• How to complete this task: Continue the article about the $450,000 grant to Patel and Taufer for polarizable force fields, starting right after its final sentence.

Sandeep Patel, assistant professor in the Department of Chemistry and Biochemistry, and Michela Taufer, assistant professor in the Department of Computer and Information Sciences, will receive $450,000 to develop new polarizable force fields for application in the discovery of new drugs and biomaterials. Patel and Taufer will develop methods to harness and utilize various computing resources that are available through the Internet, including graphics processing units (GPUs), supported by the cloud computing paradigm.

“Molecular simulations play an integral role in the development of novel pharmaceuticals,” Patel says. “As a complement to experimental work, computations enable us to expedite the discovery process by screening for small molecules with desirable properties, including high binding affinity, specificity, and pharmacological properties.”

Both projects will have significant educational and outreach components, including the use of existing networks between UD and local middle and high schools to demonstrate the importance of mathematics, science, and engineering in solving societal problems.

• Dataset content:
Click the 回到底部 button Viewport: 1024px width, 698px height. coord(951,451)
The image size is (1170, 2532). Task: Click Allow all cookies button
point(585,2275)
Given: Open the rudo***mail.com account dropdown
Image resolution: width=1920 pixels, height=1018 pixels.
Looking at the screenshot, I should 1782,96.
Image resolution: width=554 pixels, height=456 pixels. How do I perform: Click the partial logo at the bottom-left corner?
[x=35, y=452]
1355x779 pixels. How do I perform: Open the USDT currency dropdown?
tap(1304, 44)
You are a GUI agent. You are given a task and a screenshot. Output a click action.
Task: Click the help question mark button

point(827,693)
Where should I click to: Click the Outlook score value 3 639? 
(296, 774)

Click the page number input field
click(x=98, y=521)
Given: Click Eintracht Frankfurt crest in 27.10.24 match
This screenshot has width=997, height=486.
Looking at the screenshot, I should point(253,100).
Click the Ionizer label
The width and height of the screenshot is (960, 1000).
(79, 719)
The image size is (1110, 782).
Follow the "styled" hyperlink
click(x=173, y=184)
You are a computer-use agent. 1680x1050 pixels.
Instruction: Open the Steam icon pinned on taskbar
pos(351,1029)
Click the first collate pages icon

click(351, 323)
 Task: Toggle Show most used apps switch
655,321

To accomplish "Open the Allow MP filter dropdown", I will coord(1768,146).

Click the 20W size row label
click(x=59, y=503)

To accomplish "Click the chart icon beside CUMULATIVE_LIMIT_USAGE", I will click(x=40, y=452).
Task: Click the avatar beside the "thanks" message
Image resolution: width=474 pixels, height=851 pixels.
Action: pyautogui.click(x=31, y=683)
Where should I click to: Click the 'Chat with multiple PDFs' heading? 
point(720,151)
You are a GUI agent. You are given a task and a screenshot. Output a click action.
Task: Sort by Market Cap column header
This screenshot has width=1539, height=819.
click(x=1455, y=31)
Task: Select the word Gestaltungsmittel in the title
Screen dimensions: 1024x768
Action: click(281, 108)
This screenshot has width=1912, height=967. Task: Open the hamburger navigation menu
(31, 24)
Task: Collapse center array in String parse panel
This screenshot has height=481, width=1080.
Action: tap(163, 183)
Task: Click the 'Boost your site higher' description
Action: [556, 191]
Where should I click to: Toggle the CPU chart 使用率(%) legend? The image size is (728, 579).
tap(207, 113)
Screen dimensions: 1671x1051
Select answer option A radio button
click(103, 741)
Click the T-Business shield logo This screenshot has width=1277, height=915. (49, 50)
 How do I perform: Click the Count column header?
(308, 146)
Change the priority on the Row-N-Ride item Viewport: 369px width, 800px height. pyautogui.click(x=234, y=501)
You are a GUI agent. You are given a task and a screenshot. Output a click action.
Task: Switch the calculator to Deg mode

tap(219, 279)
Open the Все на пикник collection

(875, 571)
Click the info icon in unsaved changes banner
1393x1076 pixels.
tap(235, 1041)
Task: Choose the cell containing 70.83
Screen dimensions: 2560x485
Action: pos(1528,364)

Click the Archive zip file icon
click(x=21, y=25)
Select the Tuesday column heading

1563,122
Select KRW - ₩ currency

• Result of this task:
Although the two grants were selected independently, the four researchers are collaborators and are part of a team that was recently awarded $451,051 from NSF's Major Research Instrumentation (MRI) program to establish a facility for computational approaches to molecular-scale problems.

Led by Doug Doren, professor in the Department of Chemistry and Biochemistry and associate dean for research in the College of Arts and Sciences, the MRI award will enable UD to acquire a hybrid computing cluster that will be used by a large number of theoretical and experimental researchers to study various problems in the chemical sciences, including materials synthesis and property studies, biomolecular interactions and bioinformatics, development of new electronic structure methods, and innovations in computational thinking and emerging paradigms.

“The equipment purchased with the MRI grant will build additional computational infrastructure needed for us to carry out the work under our new NSF-CDI grants,” Vlachos says. “We're also really pleased to be working with Michela and Sandeep, who are two of our young and upcoming star faculty.”

This is the second year in a row that Vlachos submitted a successful proposal to the NSF CDI program. In 2008, he led a multi-institutional team that was awarded $860,000 over four years to develop a computational framework for design and control of materials formed by self-assembly processes.